# TB2 build Elmer's #46 Comber - back from the dead



## kvom (Mar 22, 2015)

Having gotten the Muncaster engine to the initial run state I have decided to revive my example of the Comber engine, Elmer's #46.  The parts have been sitting is a storage drawer in my shop since 2008.  One reason I didn't continue is that I didn't get parts from everyone on the team, and as well got interested in other projects.  I've been thinking of getting it running for CF, so I have about 2 weeks to make the missing parts and get a runner.  Personal challenge!

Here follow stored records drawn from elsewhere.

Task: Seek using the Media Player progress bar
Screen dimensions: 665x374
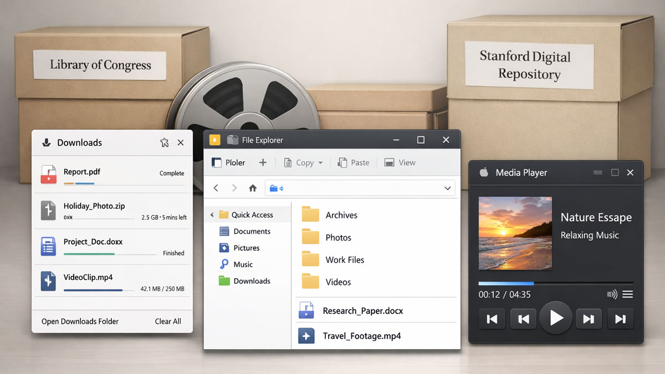Action: click(555, 283)
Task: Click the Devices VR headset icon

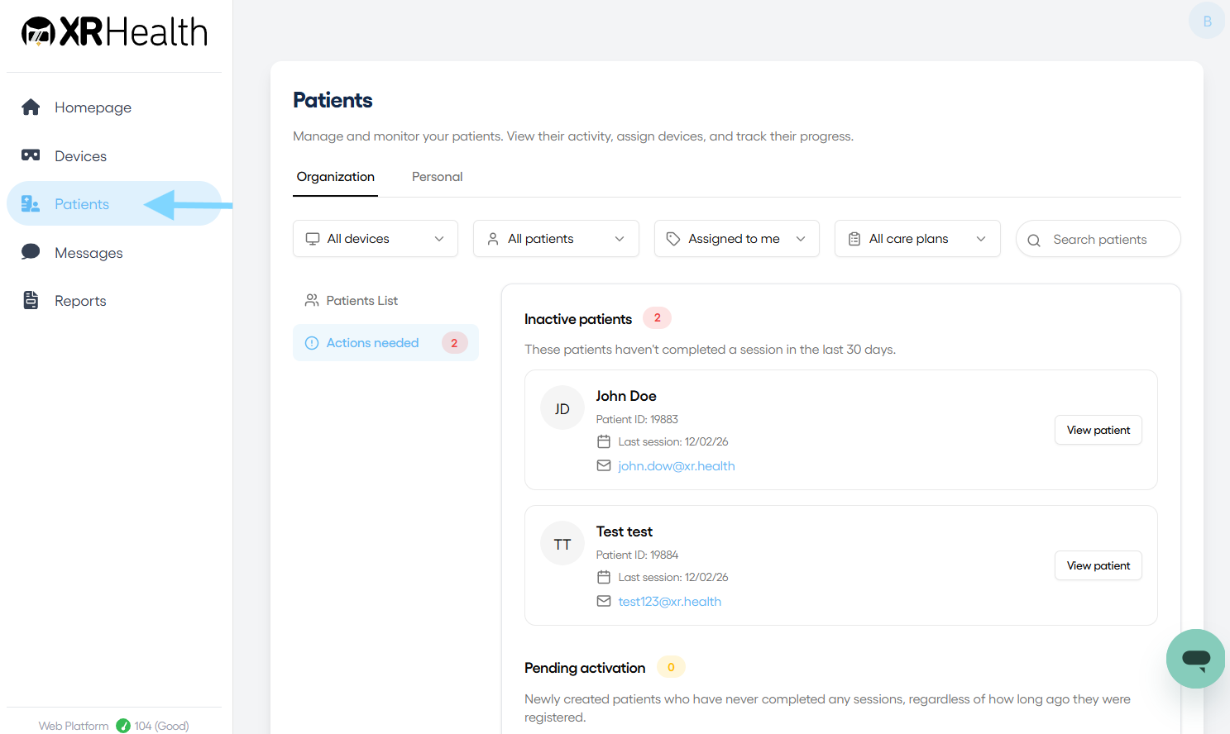Action: (31, 155)
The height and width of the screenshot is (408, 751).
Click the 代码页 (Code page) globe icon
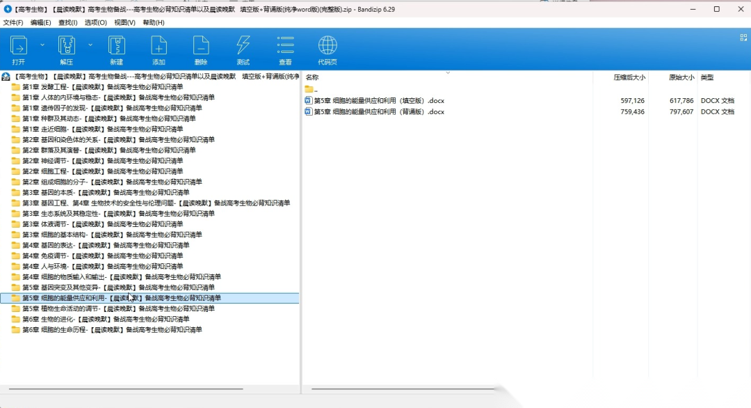[x=328, y=47]
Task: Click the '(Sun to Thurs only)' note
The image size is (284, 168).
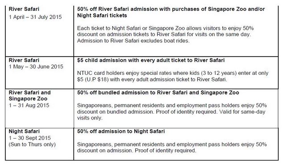Action: [x=32, y=144]
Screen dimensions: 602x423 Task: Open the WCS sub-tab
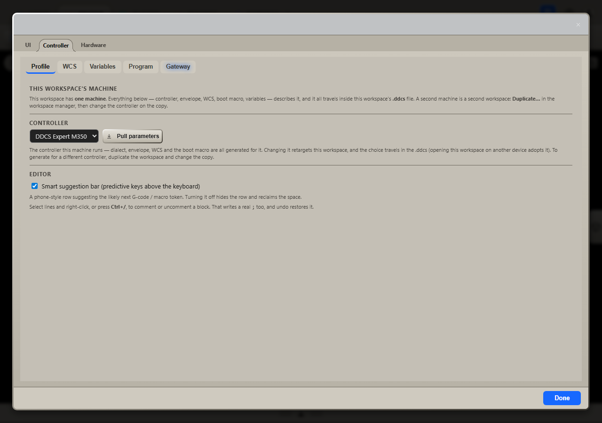(x=70, y=67)
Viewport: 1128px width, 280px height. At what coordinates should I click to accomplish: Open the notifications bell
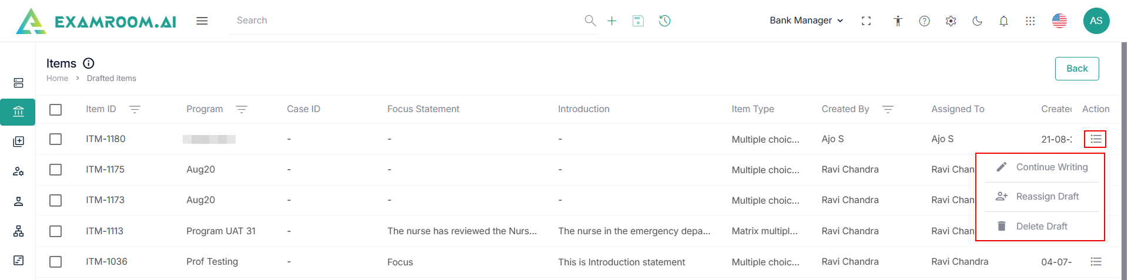1003,21
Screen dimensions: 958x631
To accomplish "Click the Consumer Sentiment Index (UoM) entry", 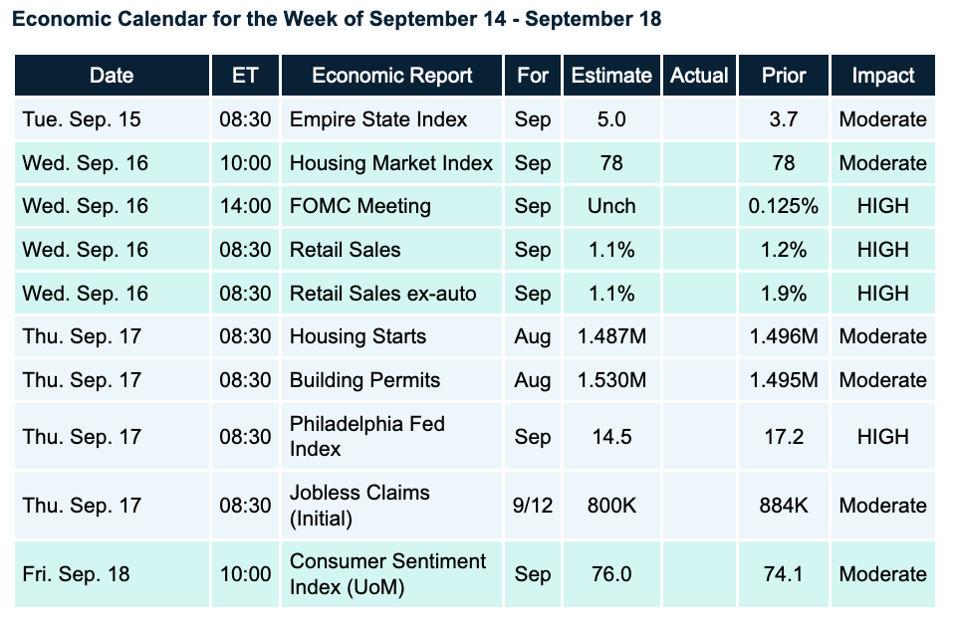I will pos(388,573).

Taking inventory it appears that the parts I need to make are:

Two heads
Two rollers
Two pins
Air inlet barb

The hard parts are in hand, although attention will need to be paid to fitting, esp. with the bearings.


----------



## kvom (Mar 23, 2015)

Today's first project was to make the heads/cylinder covers.  1" brass rod in the lathe, face, and turn 1/4" boss.







I did this on both ends of the rod so as not to have to change the lathe tool.  Then parted off both enns.  Next fasten spigot with a collet and face to form a 3/8" x 1/32 spigot to match the cylinder opening.

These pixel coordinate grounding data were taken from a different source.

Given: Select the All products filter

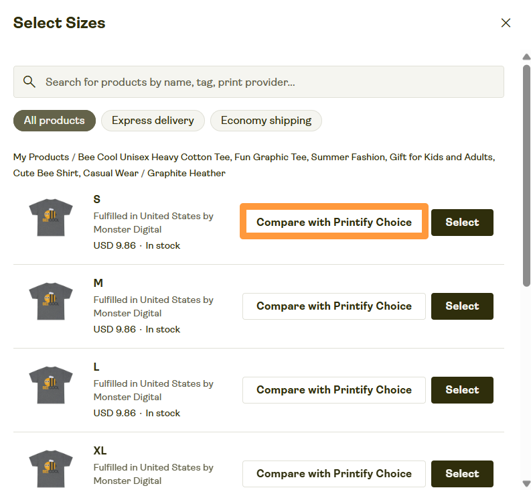Looking at the screenshot, I should click(54, 121).
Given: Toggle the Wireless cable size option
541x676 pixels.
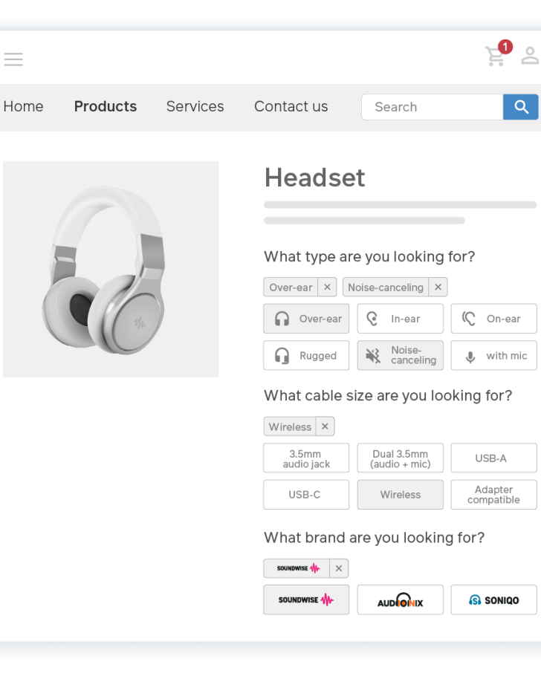Looking at the screenshot, I should [x=400, y=494].
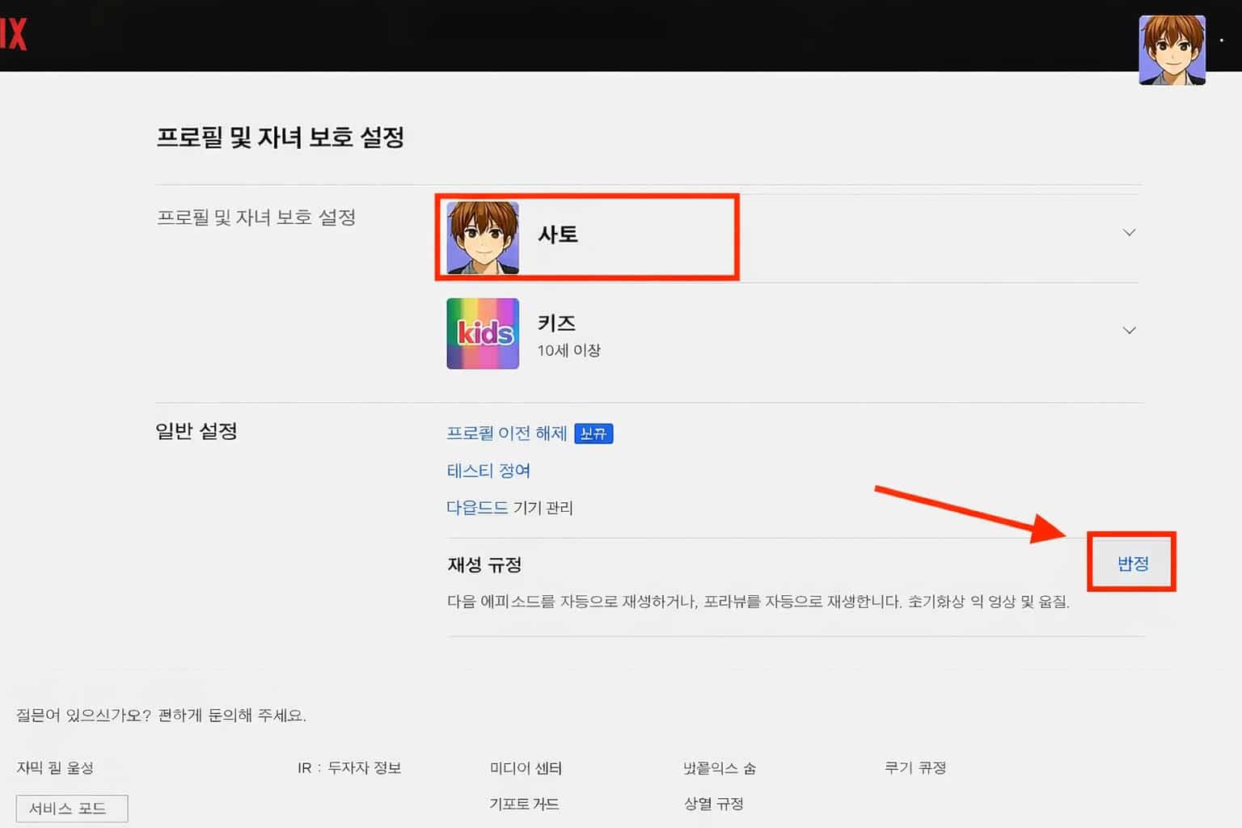This screenshot has width=1242, height=828.
Task: Click the Netflix logo
Action: [x=11, y=34]
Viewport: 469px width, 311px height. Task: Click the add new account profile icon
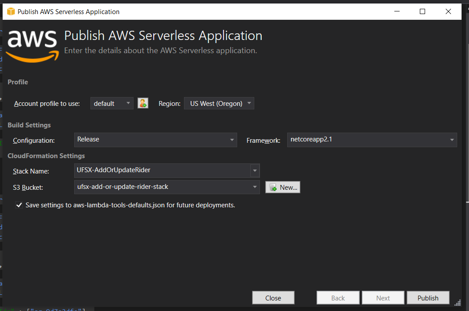point(143,103)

Now over to the mill with the collet and collet block to drill mounting holes and trim sides:






Mounted on the cylinder the piston rod slides freely.


----------



## kvom (Mar 23, 2015)

End of day test assembly.  On the original build the flywheel was my part assignment as I was using a school shop.  Looks as if it could use some attention.


----------



## kvom (Mar 26, 2015)

Got everything made and assembled.  Assembly takes some dexterity since to get the second fork in place it has to be installed without the roller, and then have the roller, pin, and cotter added.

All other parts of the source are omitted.